To do –
Quote each of the entries below word for word.

## start Data entries

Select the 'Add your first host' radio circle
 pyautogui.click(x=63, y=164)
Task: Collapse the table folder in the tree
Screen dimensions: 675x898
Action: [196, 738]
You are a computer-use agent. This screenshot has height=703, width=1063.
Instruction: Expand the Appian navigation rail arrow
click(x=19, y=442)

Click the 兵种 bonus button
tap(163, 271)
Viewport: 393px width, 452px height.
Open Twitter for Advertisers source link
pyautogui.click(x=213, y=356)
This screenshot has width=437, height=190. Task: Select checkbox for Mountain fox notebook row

## end Data entries

Written answer –
Select the 'Add your first host' radio circle
 pyautogui.click(x=63, y=164)
Task: Collapse the table folder in the tree
Screen dimensions: 675x898
Action: [196, 738]
You are a computer-use agent. This screenshot has height=703, width=1063.
Instruction: Expand the Appian navigation rail arrow
click(x=19, y=442)

Click the 兵种 bonus button
tap(163, 271)
Viewport: 393px width, 452px height.
Open Twitter for Advertisers source link
pyautogui.click(x=213, y=356)
This screenshot has width=437, height=190. Task: Select checkbox for Mountain fox notebook row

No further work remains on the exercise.